“A deterioração das relações pessoais tem sido uma constante em residências de todos os portes. Há 30 ou 40 anos, as convenções de condomínios tinham 12 ou 15 artigos apenas. Nem tudo precisava ser escrito, porque imperava o bom senso. Hoje, se essa mesma convenção fosse reformada, seriam 130 artigos, porque precisamos dizer o óbvio”, afirma Jorge Rangel, advogado especialista em Direito Condominial.
João Xavier, síndico profissional, considera que “um condomínio é reflexo da sociedade em pequena escala”, onde se encontram todo tipo de pessoas. Administrá-lo é, portanto, como administrar uma pequena cidade, cuja lei maior é o regulamento interno. É esse documento que determina as regras de boa convivência, como não fazer barulho alto após as 22 horas ou usar com bom senso a estrutura do lugar. “Além do regimento, as regras de usabilidade das áreas comuns, como piscinas, elevadores e academias devem estar detalhadas nesses mesmos locais, em placas grandes e explicativas. Assim, nenhum condômino infrator poderá argumentar que desconhecia as diretrizes.”
Rangel concorda que a comunicação é a melhor forma de prevenir atritos. “Somente 10% a 20% dos moradores comparecem às reuniões e assembleias, então, a administração deve adotar uma comunicação proativa. É importante fazer comunicados periódicos sobre situações que já tenham gerado notificações, usar cards com apelo visual nos grupos de WhatsApp para sensibilizar mais os moradores, além dos tradicionais comunicados em elevadores”, orienta.
Quando um morador descumpre alguma regra ou incomoda algum vizinho, há uma hierarquia de medidas que podem e devem ser adotadas pelos síndicos ou administradores. Primeiro, há uma advertência verbal, seguida por notificação por escrito. Se a situação persistir, pode ser aplicada a multa de uma taxa condominial, escalável até cinco ou 10 taxas. “As primeiras medidas são educativas, não punitivas.

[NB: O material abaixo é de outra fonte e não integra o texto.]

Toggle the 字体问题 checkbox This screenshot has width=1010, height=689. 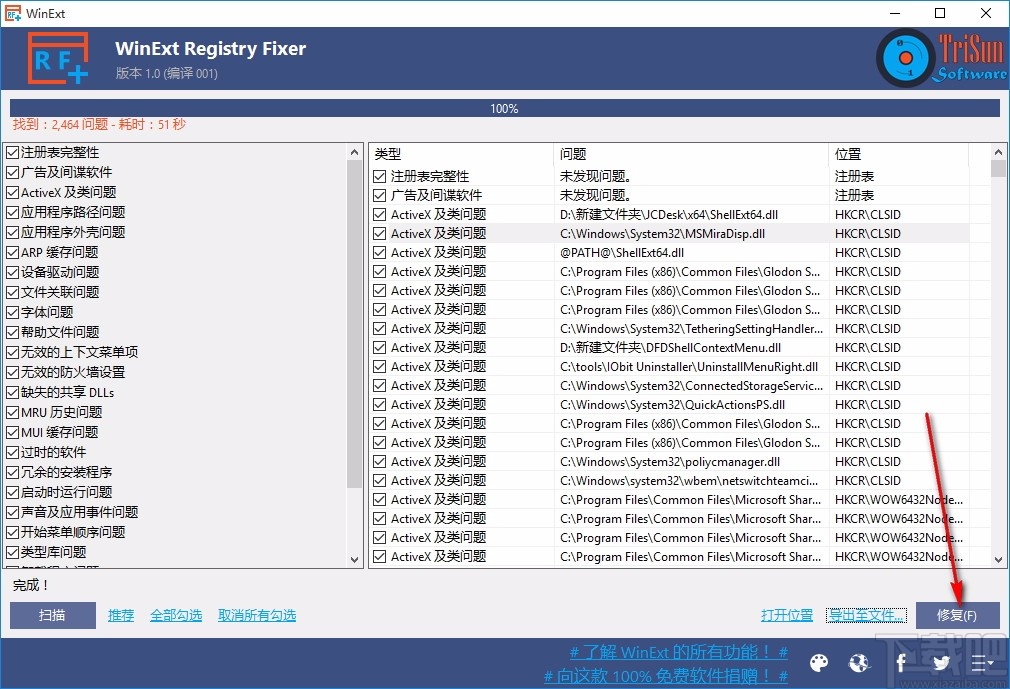pos(13,312)
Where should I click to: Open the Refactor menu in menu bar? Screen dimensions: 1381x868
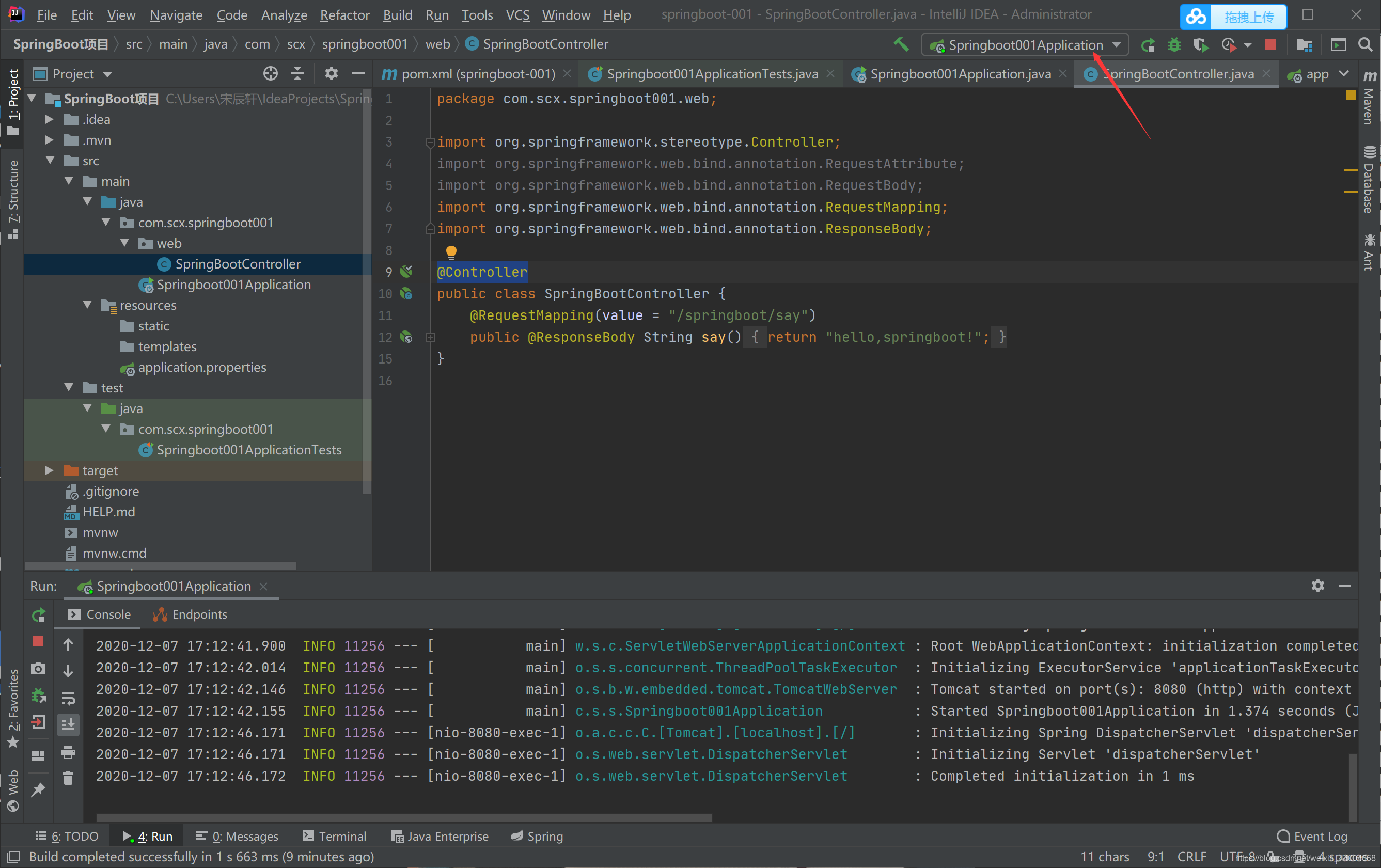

Com a reincidência, se aplicam algumas sanções”, explica Roberto Cabral, também especialista em Direito Condominial. “O problema é que em condomínios de luxo, onde o poder aquisitivo é maior, muitas vezes a medida pecuniária não tem um caráter disciplinador. Em vez de se educar, há quem prefira pagar as multas e fazer o que bem entender”, continua.

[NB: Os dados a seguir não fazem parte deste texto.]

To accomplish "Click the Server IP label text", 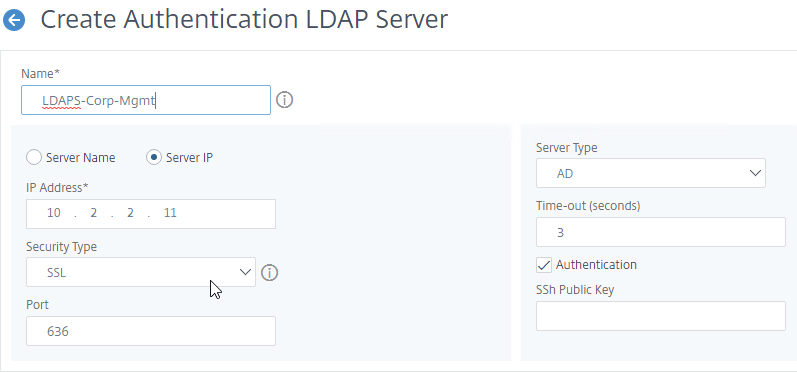I will click(190, 158).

Foi o que João Xavier vivenciou em um condomínio de alto padrão em São Paulo, onde vivem juízes e deputados. Um dos condôminos realizou uma festa com 200 convidados no salão onde eram permitidas até 100 pessoas. O espaço foi danificado e, além disso, o morador contratou um serviço de valet no estacionamento, que interditou a entrada do condomínio. Quando a pessoa em questão se negou a cumprir as regras e disse que pagaria a multa, mas não cancelaria a festa, tiveram que ser acionados a polícia e o setor jurídico do empreendimento.
Situações extremas
Em situações extremas, quando o morador reincide no descumprimento da regulamentação ou insiste em conflitos e brigas com os demais condôminos, é possível que a administração solicite sua expulsão do local. Essa medida gera debate mesmo no meio jurídico, porque não há uma jurisprudência específica para esses casos, mas os precedentes no Brasil têm alguns anos. “O comportamento antissocial se caracteriza por um histórico de conflitos e infrações. Quando são reunidas provas, como imagens de vídeo, é permitido solicitar a expulsão do indivíduo em questão”, explica João Xavier.
Quando isso acontece, o morador não perde sua propriedade (no caso de ser dono do apartamento ou casa), ele ainda pode alugá-la ou vendê-la, mas fica proibido de habitar aquele condomínio, por ameaçar a convivência com os demais, a segurança e a salubridade do espaço coletivo. De acordo com Roberto Cabral, algumas das ações reiteradas que podem caracterizar esse tipo de comportamento antissocial são ameaças e agressões verbais ou físicas, som alto e fora de hora, acúmulo de lixo, criação de animais de maneira inadequada e falta de higiene generalizada.
“Em todos os casos, a administração deve ser mediadora, buscando soluções pacíficas, por meio de reuniões formais com as partes em conflito e, quando necessário, buscar a contratação de mediadores profissionais ou consultoria jurídica”, recomenda Roberto Cabral. Quando o senso comum falha, o Direito entra em ação.